CHARGE IT!  Wait! Hold on a minute! “Charging it” is NOT the right answer unless you can afford to pay the balance in full when the bill arrives.

Let’s be realistic and say you charge $500 in back-to-school purchases. Your credit card’s interest rate is at 18%. You make the minimum payment of $10 per month. In this particular scenario, it would take you nearly 5 years to pay off your shopping spree, and you would pay a whopping $215.67 in interest charges alone.

Believe it or not, the average college student has more than $2,200 in a revolving credit card balance and pays approximately $355 per year in interest. And that’s just the beginning! According to RAM Research, Americans charged more than $400 billion on their credit cards last year and paid a whopping $50 billion in finance charges. (We’re not talking pocket change anymore!)
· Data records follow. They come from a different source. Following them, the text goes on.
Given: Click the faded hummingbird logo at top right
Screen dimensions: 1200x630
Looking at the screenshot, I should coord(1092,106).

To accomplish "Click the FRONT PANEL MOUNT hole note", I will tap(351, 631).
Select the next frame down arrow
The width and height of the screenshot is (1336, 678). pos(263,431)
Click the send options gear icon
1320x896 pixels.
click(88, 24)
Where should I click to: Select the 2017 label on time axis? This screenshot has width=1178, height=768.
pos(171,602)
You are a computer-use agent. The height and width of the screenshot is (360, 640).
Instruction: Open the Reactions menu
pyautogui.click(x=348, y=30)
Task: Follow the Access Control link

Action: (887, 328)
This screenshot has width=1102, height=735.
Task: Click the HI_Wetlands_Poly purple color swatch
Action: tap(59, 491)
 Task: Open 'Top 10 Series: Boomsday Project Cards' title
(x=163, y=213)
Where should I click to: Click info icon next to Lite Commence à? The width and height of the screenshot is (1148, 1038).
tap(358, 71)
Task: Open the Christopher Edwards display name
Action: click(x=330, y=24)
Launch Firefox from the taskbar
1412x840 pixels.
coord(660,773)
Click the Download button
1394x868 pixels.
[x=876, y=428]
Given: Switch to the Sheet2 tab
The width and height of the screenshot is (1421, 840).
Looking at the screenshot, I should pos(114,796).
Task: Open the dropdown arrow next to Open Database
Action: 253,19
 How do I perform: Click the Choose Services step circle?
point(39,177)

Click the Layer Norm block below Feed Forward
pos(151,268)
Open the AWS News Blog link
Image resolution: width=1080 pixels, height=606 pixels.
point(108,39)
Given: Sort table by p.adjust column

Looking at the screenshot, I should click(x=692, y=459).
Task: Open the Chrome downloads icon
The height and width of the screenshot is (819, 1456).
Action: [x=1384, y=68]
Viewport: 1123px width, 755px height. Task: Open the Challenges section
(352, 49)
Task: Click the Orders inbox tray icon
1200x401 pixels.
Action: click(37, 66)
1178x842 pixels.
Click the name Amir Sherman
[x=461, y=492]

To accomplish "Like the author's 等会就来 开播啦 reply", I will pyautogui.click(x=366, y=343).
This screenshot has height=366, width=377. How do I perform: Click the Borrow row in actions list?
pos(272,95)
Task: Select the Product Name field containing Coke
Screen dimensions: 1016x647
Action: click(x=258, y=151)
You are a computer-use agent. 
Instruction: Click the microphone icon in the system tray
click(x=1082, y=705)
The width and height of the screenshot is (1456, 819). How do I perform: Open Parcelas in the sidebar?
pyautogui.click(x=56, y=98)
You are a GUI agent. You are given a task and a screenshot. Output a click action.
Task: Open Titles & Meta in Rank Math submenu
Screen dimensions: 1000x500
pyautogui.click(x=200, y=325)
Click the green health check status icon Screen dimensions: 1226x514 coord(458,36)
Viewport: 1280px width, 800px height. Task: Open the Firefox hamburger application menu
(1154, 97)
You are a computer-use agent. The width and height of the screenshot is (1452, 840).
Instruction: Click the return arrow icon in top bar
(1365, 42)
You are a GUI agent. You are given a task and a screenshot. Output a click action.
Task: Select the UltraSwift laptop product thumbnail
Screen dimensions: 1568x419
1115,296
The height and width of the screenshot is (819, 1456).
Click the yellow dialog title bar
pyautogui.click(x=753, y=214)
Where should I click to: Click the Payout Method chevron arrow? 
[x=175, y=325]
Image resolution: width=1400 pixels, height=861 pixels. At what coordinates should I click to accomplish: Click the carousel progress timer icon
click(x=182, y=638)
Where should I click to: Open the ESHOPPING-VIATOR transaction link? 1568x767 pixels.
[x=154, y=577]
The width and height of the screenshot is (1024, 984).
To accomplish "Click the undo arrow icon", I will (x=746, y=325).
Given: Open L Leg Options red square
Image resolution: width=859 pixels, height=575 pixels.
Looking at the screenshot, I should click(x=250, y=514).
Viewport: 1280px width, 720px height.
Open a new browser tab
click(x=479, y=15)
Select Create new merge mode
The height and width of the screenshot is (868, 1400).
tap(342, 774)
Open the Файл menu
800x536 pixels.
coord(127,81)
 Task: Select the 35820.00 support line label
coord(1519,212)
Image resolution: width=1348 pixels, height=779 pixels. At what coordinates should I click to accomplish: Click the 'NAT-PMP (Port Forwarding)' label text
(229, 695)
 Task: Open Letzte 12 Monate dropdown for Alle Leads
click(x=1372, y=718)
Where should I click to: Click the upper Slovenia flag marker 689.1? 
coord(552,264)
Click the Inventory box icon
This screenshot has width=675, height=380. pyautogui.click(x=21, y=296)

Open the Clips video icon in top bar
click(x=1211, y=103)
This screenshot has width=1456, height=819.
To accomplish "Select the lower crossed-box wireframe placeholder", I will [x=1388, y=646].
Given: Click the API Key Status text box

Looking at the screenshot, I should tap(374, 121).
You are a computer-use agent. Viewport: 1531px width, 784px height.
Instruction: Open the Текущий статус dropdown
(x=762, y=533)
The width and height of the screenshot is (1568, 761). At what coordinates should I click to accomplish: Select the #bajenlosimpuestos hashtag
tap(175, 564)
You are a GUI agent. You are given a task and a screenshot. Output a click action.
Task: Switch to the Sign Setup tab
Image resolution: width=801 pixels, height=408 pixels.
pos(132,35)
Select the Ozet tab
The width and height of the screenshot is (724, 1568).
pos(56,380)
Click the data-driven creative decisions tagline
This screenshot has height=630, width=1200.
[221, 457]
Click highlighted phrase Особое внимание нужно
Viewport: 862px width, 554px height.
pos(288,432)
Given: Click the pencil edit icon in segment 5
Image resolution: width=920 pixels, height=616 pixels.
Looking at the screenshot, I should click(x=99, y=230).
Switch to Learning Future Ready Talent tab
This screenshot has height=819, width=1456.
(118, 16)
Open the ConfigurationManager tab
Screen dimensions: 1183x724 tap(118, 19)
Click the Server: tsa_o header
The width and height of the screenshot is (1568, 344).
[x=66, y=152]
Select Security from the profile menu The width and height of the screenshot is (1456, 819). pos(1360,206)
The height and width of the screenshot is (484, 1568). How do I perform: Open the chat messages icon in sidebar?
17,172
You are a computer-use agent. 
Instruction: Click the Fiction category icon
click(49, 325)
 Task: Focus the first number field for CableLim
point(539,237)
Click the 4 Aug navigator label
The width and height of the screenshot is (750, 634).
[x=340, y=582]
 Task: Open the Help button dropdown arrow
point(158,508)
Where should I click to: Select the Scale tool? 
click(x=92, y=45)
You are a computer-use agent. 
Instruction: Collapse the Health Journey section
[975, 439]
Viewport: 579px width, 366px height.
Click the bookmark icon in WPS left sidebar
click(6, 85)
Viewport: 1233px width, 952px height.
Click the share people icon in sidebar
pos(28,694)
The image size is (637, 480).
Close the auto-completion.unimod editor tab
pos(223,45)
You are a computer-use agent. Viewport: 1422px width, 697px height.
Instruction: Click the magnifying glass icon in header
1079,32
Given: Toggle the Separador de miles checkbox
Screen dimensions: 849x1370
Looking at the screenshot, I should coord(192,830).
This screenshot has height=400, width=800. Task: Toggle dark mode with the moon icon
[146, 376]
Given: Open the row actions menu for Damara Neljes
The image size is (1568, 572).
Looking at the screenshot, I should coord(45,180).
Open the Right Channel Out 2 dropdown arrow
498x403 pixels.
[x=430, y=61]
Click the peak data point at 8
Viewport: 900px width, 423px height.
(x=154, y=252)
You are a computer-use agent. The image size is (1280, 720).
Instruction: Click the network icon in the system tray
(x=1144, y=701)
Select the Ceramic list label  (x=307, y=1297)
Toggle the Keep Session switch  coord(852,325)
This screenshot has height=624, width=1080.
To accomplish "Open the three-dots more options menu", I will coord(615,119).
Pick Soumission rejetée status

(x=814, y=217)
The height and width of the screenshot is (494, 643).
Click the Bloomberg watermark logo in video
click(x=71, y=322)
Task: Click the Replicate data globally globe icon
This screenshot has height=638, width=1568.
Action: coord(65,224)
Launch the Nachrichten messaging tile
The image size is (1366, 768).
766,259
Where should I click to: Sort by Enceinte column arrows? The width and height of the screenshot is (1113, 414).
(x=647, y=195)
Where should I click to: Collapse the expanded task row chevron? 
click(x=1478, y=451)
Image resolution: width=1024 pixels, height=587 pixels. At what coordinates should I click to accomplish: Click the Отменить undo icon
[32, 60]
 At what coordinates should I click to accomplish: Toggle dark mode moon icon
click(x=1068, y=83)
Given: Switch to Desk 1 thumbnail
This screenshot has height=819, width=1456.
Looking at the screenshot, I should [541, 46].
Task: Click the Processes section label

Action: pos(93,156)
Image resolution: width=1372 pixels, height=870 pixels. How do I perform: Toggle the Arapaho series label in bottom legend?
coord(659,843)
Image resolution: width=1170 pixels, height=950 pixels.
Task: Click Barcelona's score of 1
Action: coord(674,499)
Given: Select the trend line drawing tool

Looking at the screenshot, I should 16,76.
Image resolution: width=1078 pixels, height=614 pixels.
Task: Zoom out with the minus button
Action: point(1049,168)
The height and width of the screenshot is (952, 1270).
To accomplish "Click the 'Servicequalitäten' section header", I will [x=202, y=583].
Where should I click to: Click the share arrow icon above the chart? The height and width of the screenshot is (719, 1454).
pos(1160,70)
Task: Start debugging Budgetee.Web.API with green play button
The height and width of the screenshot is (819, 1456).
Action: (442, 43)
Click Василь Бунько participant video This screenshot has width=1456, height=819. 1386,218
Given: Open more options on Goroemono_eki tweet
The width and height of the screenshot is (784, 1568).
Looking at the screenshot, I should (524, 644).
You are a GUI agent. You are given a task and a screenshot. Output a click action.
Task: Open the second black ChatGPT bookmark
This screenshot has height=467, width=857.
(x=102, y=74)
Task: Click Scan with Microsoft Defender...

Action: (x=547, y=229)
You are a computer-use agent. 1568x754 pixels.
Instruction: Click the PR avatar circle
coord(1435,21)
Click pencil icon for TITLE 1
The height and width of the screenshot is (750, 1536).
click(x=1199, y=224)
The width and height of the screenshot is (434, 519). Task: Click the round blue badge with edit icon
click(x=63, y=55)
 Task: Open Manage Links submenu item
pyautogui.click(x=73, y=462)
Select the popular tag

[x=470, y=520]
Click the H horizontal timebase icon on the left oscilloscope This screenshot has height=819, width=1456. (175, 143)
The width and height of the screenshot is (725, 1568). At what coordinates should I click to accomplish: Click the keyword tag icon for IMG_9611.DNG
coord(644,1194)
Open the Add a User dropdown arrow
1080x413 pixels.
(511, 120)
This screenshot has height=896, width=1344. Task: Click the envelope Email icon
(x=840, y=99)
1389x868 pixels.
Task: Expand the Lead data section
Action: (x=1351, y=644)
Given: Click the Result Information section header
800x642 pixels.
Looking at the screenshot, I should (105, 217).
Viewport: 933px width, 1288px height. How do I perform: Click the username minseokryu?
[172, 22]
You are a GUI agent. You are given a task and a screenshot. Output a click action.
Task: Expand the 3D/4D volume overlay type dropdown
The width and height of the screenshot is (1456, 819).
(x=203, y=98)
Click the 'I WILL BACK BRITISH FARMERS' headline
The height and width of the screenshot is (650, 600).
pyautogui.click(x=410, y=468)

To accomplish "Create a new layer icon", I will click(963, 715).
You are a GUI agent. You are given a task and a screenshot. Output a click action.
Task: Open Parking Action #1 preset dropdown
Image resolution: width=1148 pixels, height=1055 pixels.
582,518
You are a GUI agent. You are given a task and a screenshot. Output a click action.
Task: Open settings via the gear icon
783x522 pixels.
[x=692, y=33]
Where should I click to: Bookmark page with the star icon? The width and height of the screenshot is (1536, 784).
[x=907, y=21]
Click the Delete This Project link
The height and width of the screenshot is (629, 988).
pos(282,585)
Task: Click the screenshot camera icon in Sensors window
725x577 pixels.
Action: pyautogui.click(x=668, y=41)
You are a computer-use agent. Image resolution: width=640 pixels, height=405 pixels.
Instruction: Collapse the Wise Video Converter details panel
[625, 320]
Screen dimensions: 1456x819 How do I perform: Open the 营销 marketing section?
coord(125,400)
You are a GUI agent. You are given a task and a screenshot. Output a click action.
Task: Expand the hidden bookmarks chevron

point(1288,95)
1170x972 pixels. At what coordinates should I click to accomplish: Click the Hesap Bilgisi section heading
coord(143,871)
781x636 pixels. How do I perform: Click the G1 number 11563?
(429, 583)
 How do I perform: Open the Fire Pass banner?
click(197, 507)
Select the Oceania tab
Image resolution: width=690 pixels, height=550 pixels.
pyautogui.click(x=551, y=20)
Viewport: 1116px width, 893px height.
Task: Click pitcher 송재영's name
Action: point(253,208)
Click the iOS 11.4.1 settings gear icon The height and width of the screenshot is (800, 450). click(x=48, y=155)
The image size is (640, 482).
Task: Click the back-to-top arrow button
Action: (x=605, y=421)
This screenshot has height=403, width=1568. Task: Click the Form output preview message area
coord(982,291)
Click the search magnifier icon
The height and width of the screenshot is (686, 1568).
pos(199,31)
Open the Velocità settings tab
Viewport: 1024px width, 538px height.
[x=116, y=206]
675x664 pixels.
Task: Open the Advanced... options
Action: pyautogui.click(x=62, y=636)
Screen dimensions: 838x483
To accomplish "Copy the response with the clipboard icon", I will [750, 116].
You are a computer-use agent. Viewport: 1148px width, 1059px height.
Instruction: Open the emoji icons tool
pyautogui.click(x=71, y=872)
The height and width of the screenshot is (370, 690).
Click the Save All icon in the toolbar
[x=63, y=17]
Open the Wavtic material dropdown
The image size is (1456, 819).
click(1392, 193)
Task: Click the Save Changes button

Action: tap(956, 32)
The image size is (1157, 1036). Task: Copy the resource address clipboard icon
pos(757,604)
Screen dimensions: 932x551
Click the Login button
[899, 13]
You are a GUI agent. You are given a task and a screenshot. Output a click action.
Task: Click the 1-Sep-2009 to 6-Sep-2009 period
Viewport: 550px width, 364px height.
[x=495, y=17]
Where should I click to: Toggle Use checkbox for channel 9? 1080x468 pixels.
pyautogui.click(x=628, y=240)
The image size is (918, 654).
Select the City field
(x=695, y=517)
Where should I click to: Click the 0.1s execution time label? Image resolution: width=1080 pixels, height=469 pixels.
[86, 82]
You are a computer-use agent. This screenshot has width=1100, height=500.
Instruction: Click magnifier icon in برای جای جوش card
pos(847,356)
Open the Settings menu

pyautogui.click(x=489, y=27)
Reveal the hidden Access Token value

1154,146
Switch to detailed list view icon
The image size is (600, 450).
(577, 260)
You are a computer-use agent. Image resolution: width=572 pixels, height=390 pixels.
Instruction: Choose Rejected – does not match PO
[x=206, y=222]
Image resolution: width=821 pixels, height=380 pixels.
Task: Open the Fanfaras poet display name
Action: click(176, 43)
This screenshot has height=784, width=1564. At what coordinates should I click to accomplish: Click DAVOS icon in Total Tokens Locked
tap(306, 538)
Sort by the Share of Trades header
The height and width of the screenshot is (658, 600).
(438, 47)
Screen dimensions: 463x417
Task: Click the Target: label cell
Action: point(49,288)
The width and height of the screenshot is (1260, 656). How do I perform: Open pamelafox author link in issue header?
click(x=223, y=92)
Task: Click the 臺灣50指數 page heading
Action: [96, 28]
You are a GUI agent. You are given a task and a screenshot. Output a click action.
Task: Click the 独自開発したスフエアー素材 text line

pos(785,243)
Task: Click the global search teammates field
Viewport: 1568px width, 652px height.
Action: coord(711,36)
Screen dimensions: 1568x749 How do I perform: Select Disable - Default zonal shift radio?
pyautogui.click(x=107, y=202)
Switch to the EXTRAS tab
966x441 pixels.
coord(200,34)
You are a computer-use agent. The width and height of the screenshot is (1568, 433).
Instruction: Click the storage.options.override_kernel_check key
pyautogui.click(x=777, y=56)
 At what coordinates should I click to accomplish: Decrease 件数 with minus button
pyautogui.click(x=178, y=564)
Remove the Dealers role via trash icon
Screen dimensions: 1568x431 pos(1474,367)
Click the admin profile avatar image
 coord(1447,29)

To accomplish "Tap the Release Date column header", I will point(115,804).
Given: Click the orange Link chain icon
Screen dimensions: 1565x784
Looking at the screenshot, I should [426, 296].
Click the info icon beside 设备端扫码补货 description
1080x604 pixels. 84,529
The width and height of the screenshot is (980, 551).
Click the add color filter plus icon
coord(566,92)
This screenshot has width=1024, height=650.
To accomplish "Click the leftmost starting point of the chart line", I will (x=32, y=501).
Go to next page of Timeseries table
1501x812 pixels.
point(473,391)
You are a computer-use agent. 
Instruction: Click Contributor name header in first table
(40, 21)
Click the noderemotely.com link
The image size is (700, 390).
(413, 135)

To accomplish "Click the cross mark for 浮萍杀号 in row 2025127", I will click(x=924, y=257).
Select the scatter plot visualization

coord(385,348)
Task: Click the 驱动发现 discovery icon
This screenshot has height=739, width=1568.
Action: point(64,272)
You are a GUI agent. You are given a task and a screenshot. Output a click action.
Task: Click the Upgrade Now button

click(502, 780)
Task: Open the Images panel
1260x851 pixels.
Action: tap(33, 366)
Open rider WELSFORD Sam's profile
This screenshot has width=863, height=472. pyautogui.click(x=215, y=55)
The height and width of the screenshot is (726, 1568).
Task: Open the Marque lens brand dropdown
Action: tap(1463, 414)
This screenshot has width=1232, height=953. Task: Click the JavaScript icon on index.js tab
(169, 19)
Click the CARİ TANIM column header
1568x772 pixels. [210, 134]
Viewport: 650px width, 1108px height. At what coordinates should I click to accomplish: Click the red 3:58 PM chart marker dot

Sallie Mae offers the following tips for credit card holders:

  • Limit yourself to only one low interest rate card. Limit card use for emergencies only.
  • Don't accept increases in your maximum charge limit--keep it modest.
  • File the card in a safe place where it's not easily accessible for impulse purchases.
  • Avoid the interest expense by charging only what you can afford to repay in full each month.
  • Use the "Do I need it, or do I want it?" test. If you don't absolutely need it, don't charge it.

If you remember that your credit card is a convenience and not a source of extra money, you should remain in good financial shape.